Curiously, even after all those annoying update popups, this photography
viewer app still does not support retina displays.

------
willvarfar
Is someone going to put Emergent Orange down to improper scaling?

[http://krazydad.com/blog/2013/12/05/emergent-
orange/](http://krazydad.com/blog/2013/12/05/emergent-orange/)

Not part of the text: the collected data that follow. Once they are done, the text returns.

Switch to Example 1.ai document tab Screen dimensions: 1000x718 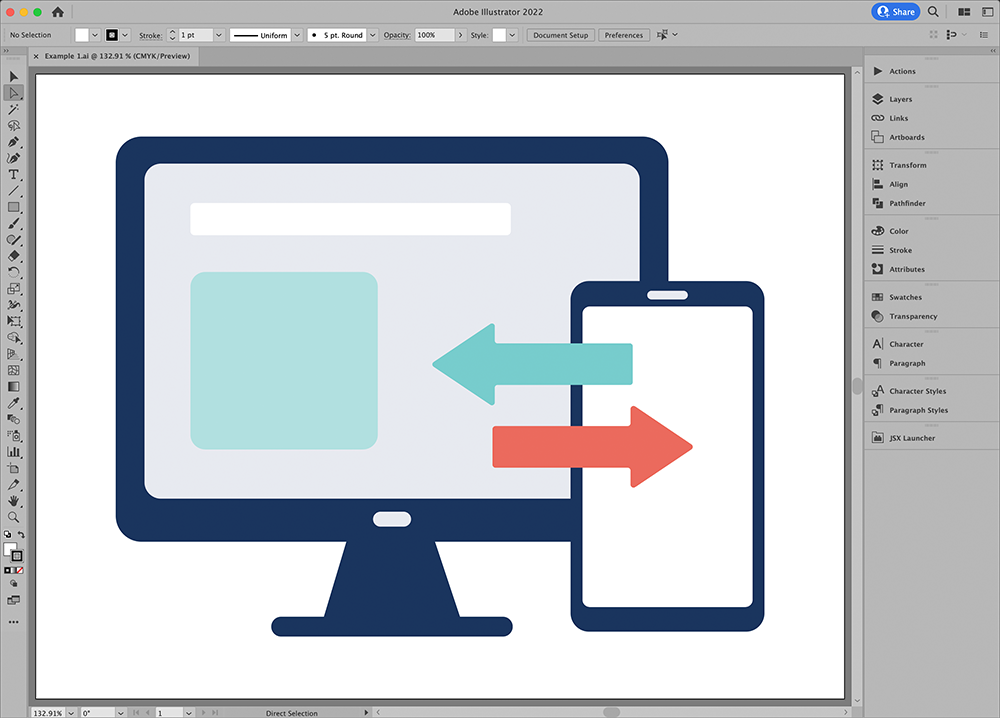tap(117, 56)
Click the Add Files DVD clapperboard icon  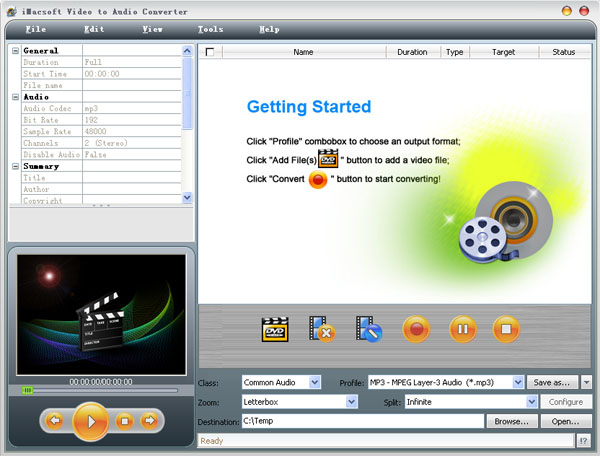[275, 329]
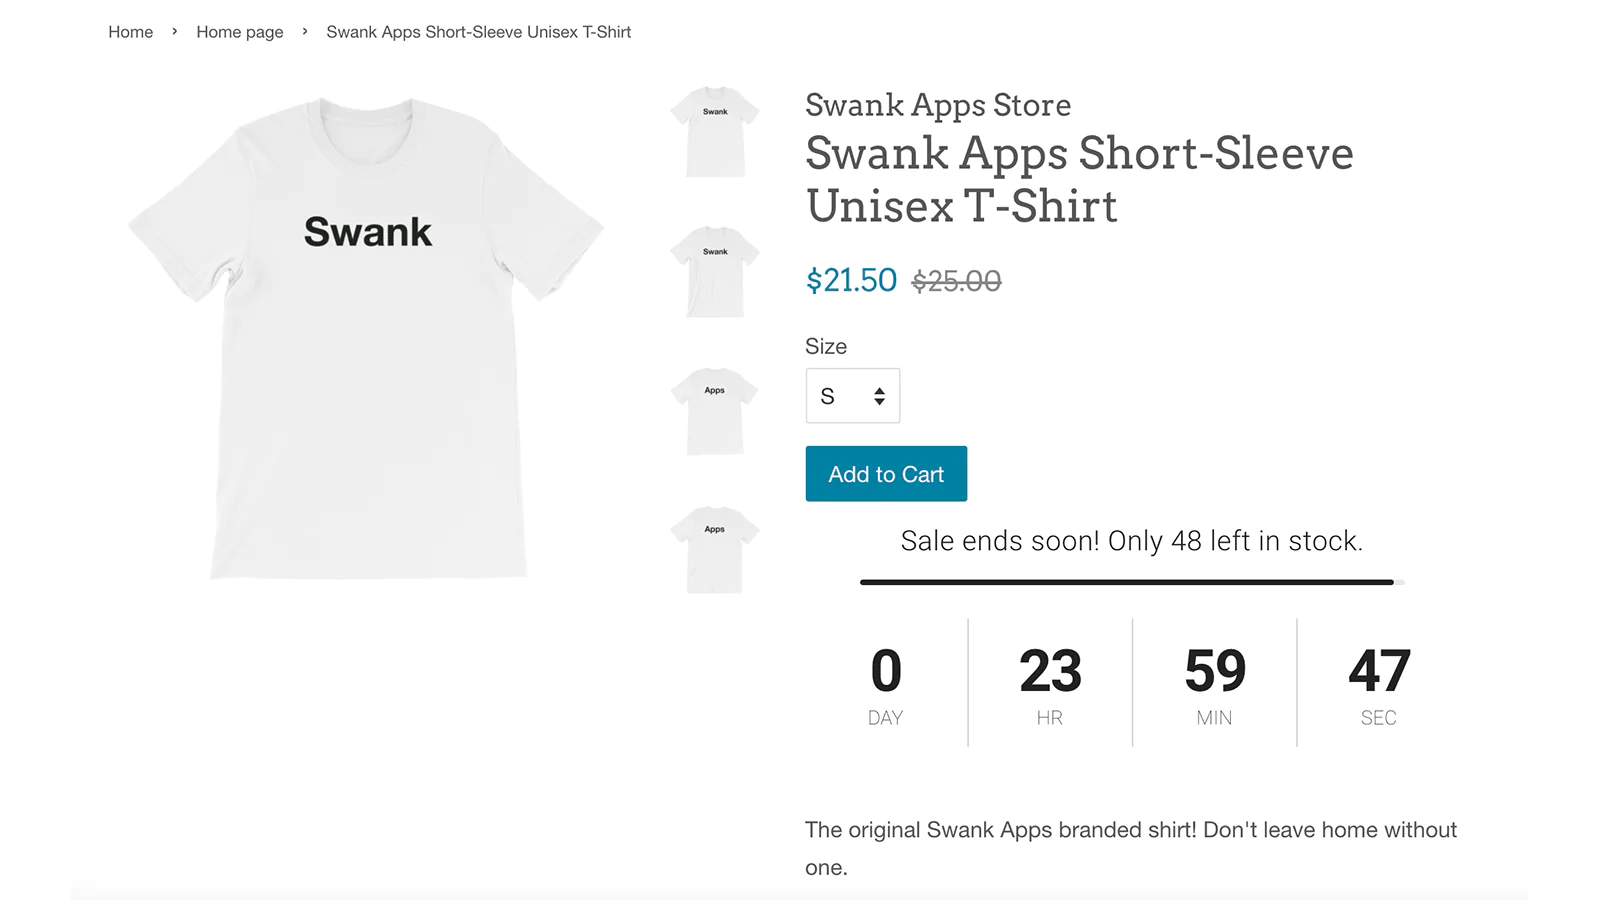Select the second Swank shirt thumbnail

713,273
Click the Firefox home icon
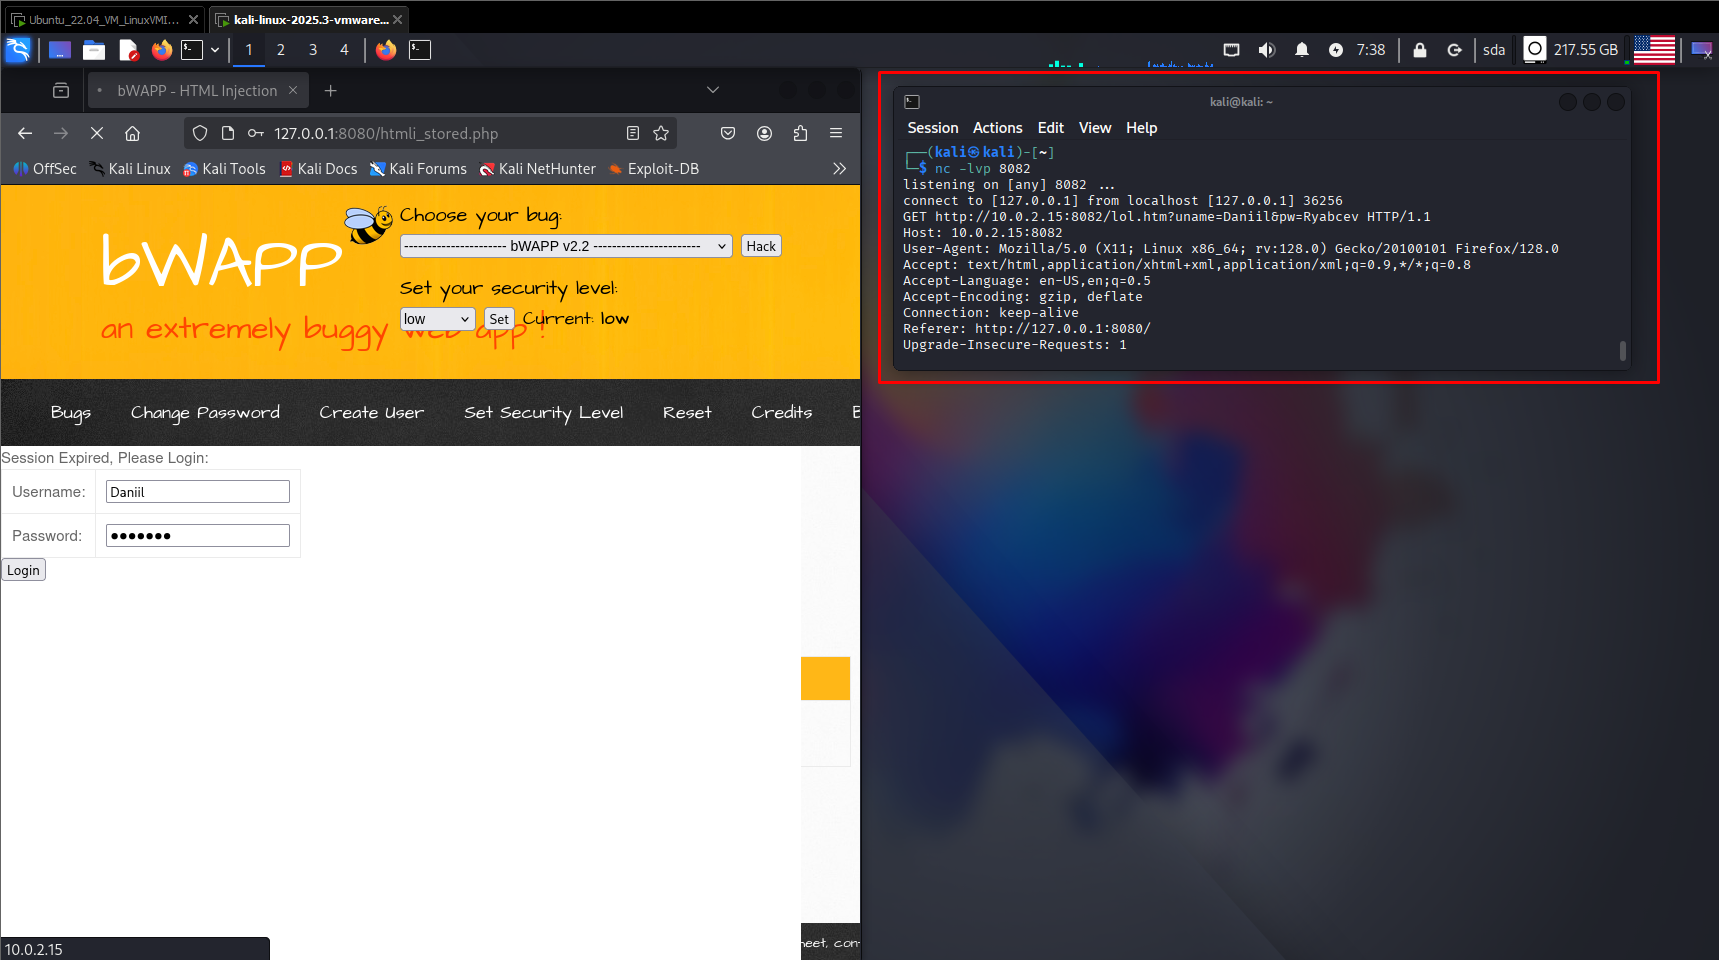Viewport: 1719px width, 960px height. coord(132,133)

(Emergent Orange made to front page here on HN yesterday. However, this gamma
article says the movie industry gets gamma scaling right, and KrazyDad's day
job is for Disney iirc.)

------
leni536
Anyone who designs algorithms dealing with image manipulation should have at
least a basic understanding of colorimetry and color perception. It's
absolutely not hard to understand but it is not trivial either. I can only
suggest to read [1]. It's a rather thick book but you only need to read the
first few chapters to avoid such mistakes.

[1] Wyszecki, Stiles: Color science

------
phkahler
That seems a minor complaint about GIMP. It's should be easy to fix after the
major changes get done. By that I mean full integration of GEGL and migration
to GTK3. IMHO if these don't get done soon, GIMP will get replaced. It's been
years since they "inadvertedly ported the core graphics code to GEGL".

You might say my priorities are wrong and GIMP is short on developers and I
care about infrastructure more than something like gamma. But I'm moving to
Wayland soon, and if GIMP has to run with GTK2 via XWayland I'm just not going
to install it. OTOH I'm not a major user of it.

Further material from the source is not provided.